You can use the client.get_job_status(submission_id) instruction to check the status of the job. The status can be Pending, Running, Succeeded, or Failed.

You can iterate over the client.get_job_status(submission_id) instruction to create a cell that waits until the job reaches the Succeeded status.

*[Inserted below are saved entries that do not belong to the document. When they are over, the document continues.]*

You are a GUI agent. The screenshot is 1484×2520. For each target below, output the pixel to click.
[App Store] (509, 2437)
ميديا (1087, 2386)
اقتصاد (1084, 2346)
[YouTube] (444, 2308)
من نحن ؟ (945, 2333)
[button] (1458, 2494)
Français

while client.get_job_status(submission_id).upper() != "SUCCEEDED":
    pass
print("Job Succeeded")

Open the Ray cluster dashboard and monitor the job status.
Wait for the job to finish.
Add a cell to stop the Ray cluster:
```
cluster.down()
```
Notice that the Ray cluster will be stopped, and the status will be Inactive. Also, the Ray cluster dashboard will be unavailable.
Add a cell to log out of the OpenShift cluster:
```
auth.logout()
```
Save and close the notebook.

References and Further Reading

Ray.io documentation - the Ray docs with some great example code libraries for various features, check out the Getting Started section as well as the Kubernetes architecture guide.
How to fine-tune Llama 3.1 with Ray on OpenShift AI - a great example of fine tuning a large LLM using multiple GPU worker nodes, and monitoring the training execution cycle.
Source Code - check out the source code repo, which includes additional examples of distributed training.
Fine-Tune Llama 2 Models with Ray and DeepSpeed - another distributed training example from ai-on-openshift.com

Questions for Further Consideration

How many GPUs did Meta use to train Llama3? Hint: Search this paper for the term 16K for some fascinating insights into massive distributed training.
How many GPU cores would you realistically need to retrain the Llama3 models?
How many GPU cores would you realistically need to retrain the Granite models?
What else can Ray help with, other than distributed model training? Hint: See the Ray getting started guide in the references above.